#### Raw data ####

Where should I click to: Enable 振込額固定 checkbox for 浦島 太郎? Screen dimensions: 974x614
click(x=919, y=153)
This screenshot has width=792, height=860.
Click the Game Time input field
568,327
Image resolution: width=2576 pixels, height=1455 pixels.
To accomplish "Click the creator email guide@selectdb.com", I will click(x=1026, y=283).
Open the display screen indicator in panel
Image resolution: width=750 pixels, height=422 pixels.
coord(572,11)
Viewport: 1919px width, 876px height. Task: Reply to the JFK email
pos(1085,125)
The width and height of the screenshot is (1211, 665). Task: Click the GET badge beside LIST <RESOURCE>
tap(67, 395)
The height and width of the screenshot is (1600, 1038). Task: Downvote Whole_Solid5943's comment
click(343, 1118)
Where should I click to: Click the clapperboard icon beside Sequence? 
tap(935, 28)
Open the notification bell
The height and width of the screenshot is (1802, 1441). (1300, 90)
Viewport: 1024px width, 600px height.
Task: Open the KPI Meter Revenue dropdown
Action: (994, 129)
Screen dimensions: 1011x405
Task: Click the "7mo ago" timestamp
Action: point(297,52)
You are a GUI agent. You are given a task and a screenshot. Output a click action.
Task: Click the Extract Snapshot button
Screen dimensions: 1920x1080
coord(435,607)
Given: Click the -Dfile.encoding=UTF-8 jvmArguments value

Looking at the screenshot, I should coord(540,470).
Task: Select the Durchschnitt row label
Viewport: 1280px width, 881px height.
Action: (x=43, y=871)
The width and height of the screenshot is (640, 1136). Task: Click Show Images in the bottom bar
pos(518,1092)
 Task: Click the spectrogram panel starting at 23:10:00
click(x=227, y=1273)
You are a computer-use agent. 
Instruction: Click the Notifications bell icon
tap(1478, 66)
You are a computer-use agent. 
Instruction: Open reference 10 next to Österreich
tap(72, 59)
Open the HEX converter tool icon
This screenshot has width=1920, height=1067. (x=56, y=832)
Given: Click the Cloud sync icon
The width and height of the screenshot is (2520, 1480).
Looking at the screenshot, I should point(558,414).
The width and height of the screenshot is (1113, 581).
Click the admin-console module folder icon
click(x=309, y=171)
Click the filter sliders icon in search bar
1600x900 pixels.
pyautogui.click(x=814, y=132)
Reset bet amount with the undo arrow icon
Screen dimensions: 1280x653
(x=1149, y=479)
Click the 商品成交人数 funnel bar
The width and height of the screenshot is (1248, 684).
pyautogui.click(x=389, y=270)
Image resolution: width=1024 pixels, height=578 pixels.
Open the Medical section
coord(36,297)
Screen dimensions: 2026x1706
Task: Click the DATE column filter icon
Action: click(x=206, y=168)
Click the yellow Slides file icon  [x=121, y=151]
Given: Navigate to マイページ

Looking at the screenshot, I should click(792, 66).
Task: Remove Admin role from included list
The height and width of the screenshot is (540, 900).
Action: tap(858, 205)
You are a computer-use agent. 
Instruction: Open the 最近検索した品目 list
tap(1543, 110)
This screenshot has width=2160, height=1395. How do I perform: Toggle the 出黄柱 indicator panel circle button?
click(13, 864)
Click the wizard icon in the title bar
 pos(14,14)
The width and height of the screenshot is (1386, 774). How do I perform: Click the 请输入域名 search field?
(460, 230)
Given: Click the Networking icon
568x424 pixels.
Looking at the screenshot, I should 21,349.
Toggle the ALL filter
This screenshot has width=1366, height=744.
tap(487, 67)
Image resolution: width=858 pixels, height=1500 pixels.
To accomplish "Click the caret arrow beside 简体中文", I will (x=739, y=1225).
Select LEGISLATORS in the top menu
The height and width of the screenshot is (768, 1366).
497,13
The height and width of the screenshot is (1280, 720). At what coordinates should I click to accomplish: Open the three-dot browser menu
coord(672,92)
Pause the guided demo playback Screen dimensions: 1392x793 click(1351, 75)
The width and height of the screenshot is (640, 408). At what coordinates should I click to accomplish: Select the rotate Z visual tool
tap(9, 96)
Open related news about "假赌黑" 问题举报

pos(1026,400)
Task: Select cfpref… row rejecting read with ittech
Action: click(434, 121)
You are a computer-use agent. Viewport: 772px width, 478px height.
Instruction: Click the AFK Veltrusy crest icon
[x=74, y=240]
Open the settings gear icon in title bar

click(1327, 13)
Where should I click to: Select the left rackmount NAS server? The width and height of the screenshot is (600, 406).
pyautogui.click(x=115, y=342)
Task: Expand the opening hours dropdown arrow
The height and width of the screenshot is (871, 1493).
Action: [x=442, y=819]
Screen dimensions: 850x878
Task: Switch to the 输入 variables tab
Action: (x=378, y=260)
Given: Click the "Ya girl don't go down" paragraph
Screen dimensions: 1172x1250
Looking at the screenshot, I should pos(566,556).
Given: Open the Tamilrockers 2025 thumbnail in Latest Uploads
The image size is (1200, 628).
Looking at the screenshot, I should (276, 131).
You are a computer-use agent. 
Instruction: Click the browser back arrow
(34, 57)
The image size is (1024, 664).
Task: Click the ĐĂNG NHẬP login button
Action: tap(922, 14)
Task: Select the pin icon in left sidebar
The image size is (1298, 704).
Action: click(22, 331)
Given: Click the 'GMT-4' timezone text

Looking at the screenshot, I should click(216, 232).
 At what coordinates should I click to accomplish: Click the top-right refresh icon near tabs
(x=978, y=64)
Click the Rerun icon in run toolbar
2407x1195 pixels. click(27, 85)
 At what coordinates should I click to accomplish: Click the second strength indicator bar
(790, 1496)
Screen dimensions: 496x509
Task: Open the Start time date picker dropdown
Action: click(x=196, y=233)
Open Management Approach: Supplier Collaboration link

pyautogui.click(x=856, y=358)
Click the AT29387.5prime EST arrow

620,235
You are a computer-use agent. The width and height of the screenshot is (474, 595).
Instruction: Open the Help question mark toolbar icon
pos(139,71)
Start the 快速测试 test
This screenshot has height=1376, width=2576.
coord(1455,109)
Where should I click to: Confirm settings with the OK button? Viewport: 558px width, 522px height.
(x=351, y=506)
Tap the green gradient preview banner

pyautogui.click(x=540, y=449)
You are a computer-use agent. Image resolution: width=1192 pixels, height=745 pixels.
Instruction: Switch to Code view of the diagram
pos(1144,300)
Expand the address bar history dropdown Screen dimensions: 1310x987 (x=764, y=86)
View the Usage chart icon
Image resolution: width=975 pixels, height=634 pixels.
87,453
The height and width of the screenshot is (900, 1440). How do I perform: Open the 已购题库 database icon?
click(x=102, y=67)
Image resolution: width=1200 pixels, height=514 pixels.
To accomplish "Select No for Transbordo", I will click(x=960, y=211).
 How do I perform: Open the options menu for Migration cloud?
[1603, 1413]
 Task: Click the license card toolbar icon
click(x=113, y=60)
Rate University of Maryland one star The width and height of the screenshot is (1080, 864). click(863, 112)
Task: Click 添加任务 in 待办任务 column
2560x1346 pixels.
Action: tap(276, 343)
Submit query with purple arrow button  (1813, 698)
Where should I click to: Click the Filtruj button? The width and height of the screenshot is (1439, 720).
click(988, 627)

####

» Exercise description
Lay out every line of the entries above, from the line containing "Click the filter sliders icon in search bar" down to the line containing "Action: tap(858, 205)", as a JSON list of strings with one string per line and blank lines omitted.

» Answer to the problem
[
  "Click the filter sliders icon in search bar",
  "1600x900 pixels.",
  "pyautogui.click(x=814, y=132)",
  "Reset bet amount with the undo arrow icon",
  "Screen dimensions: 1280x653",
  "(x=1149, y=479)",
  "Click the 商品成交人数 funnel bar",
  "The width and height of the screenshot is (1248, 684).",
  "pyautogui.click(x=389, y=270)",
  "Image resolution: width=1024 pixels, height=578 pixels.",
  "Open the Medical section",
  "coord(36,297)",
  "Screen dimensions: 2026x1706",
  "Task: Click the DATE column filter icon",
  "Action: click(x=206, y=168)",
  "Click the yellow Slides file icon  [x=121, y=151]",
  "Given: Navigate to マイページ",
  "Looking at the screenshot, I should click(792, 66).",
  "Task: Remove Admin role from included list",
  "The height and width of the screenshot is (540, 900).",
  "Action: tap(858, 205)"
]